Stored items
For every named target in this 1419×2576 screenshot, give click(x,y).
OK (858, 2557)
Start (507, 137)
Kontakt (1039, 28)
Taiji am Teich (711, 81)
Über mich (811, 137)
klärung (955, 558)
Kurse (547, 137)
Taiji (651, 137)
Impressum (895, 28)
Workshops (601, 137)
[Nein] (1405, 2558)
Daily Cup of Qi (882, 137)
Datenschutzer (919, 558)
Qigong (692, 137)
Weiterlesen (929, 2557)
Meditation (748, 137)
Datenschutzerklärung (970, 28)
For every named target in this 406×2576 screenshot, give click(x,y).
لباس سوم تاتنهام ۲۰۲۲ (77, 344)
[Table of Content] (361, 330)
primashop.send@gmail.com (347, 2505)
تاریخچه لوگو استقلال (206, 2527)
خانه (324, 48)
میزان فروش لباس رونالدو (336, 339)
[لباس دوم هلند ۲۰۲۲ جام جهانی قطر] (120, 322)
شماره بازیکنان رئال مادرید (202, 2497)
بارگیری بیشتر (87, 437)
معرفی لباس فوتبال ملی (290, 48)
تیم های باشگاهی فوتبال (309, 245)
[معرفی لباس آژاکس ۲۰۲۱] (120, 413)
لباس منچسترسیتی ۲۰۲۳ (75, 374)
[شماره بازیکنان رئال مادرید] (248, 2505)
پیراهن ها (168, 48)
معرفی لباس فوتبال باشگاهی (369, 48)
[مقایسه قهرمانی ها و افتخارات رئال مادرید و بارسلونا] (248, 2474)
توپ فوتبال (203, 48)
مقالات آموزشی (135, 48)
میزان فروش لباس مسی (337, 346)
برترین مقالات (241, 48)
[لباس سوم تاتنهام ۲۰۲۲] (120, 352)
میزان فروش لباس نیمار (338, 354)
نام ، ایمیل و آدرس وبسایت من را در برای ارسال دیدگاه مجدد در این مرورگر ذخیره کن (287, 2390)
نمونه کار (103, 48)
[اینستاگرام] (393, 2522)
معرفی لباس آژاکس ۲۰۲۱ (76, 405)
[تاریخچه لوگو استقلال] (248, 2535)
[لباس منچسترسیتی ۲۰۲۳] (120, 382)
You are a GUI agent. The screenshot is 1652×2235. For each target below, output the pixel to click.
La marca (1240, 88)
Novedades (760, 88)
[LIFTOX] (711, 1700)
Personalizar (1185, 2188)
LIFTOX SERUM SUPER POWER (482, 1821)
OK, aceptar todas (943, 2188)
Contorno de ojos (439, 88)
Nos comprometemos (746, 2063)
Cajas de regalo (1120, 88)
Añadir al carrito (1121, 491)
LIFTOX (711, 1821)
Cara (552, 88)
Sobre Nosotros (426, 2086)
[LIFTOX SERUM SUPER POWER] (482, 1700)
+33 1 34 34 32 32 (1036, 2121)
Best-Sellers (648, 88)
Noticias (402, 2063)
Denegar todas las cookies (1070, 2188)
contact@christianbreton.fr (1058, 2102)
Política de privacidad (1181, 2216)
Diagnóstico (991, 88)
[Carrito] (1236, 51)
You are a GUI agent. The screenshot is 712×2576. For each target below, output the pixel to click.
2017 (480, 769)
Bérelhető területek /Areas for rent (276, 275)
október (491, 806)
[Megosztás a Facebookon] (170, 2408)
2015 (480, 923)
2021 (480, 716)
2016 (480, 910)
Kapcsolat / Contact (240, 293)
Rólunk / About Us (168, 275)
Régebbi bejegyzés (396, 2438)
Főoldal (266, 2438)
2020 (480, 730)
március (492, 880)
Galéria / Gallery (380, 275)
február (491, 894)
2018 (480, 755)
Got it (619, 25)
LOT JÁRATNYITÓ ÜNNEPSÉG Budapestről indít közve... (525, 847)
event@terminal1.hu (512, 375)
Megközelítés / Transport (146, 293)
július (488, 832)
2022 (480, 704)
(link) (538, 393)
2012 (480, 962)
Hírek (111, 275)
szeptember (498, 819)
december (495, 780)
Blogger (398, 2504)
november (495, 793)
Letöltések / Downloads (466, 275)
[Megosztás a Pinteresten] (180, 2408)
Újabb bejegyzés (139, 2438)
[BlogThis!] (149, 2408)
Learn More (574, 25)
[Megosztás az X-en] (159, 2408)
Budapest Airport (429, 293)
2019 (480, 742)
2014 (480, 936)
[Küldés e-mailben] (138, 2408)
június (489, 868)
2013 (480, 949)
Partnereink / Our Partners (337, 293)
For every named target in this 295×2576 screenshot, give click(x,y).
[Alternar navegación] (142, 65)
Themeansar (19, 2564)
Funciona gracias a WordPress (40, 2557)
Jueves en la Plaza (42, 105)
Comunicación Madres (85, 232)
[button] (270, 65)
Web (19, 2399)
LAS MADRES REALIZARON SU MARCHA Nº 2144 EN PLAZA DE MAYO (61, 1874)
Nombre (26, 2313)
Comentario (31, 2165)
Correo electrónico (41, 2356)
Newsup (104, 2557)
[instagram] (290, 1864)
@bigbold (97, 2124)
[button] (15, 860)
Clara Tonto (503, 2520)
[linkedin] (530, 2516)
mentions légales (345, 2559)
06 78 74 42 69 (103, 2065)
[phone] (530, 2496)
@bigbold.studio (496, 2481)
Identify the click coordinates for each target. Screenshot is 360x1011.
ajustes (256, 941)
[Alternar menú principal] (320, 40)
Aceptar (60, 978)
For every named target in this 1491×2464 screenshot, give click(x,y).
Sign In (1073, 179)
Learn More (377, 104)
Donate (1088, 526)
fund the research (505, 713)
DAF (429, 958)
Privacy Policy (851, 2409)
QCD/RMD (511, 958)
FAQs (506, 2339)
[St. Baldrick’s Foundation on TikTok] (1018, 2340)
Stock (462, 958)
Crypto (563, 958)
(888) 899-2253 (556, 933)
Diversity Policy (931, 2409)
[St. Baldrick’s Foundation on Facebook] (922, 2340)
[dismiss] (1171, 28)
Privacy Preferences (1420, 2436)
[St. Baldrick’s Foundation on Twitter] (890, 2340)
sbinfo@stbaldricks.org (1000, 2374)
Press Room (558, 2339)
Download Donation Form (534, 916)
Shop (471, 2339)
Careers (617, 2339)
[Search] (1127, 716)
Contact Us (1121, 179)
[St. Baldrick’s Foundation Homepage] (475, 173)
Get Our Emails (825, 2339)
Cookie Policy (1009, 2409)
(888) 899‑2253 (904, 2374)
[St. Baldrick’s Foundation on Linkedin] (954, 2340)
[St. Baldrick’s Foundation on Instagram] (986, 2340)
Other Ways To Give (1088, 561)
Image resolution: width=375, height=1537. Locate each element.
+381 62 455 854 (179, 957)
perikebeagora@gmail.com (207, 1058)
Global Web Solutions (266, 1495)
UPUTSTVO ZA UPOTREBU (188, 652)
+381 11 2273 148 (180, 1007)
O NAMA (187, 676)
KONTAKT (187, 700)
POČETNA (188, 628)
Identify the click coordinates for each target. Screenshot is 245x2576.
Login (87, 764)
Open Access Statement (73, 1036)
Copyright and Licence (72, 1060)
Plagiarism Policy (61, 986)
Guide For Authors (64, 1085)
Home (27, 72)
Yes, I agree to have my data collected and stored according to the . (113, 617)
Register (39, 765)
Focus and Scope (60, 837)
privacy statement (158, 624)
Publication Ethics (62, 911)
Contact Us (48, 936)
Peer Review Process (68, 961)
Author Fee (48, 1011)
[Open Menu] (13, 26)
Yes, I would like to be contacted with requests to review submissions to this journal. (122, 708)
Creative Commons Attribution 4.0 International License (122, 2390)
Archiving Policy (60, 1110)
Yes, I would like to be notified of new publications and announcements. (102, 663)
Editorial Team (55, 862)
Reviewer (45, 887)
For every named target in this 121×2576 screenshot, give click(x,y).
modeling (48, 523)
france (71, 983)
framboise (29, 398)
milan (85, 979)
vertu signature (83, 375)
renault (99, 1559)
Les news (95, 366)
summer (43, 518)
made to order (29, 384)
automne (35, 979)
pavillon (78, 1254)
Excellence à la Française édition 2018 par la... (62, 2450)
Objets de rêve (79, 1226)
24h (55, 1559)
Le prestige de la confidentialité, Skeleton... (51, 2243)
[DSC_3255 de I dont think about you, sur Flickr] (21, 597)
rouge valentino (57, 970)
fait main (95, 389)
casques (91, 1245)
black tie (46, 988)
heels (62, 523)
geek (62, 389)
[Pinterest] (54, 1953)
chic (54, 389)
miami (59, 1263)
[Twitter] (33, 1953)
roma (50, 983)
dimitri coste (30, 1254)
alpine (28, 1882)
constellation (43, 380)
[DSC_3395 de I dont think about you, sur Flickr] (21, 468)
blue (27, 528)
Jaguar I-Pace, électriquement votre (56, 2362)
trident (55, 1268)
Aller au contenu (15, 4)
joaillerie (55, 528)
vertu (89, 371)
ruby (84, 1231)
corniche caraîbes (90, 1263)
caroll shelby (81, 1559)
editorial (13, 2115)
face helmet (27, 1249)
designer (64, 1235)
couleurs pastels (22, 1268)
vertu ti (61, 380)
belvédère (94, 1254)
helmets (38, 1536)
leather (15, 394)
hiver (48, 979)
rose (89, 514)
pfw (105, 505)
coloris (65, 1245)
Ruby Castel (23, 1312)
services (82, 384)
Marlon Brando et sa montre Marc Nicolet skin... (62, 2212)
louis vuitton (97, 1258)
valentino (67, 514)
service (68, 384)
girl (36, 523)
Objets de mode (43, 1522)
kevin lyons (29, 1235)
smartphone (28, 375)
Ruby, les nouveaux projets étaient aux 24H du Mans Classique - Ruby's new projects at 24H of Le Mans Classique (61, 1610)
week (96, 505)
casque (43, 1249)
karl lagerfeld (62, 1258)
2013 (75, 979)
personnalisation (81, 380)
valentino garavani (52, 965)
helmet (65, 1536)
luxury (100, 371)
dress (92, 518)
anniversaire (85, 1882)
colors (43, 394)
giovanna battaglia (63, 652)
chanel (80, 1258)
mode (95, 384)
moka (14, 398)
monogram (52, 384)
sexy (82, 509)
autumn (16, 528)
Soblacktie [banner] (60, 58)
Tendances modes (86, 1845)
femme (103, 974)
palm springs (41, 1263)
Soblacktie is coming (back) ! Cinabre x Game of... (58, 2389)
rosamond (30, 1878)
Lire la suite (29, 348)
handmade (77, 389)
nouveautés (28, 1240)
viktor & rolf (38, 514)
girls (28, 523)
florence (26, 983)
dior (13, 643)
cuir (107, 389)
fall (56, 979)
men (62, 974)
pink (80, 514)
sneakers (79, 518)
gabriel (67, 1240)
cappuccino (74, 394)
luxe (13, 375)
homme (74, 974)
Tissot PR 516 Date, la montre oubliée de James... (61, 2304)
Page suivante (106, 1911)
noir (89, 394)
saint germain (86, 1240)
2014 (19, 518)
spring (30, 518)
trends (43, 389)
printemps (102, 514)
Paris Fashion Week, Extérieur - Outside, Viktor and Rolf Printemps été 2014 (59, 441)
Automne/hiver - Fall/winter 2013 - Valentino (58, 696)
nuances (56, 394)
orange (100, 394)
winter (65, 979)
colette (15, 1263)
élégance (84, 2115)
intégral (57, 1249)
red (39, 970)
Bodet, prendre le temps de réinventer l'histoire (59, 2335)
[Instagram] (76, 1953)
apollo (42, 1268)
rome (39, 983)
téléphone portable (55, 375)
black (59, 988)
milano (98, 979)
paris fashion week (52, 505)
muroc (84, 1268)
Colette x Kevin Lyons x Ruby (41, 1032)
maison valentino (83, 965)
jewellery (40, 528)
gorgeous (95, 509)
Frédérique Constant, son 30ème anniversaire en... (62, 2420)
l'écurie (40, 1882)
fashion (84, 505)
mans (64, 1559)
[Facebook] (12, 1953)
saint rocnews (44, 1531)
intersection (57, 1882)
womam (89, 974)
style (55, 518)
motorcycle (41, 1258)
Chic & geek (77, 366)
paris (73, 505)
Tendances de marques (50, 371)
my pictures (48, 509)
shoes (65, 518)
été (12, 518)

* **Problem requirements**:
Copy out the lines above with "SERUM" in them.

* **Output for this exercise**:
LIFTOX SERUM SUPER POWER (482, 1821)
[LIFTOX SERUM SUPER POWER] (482, 1700)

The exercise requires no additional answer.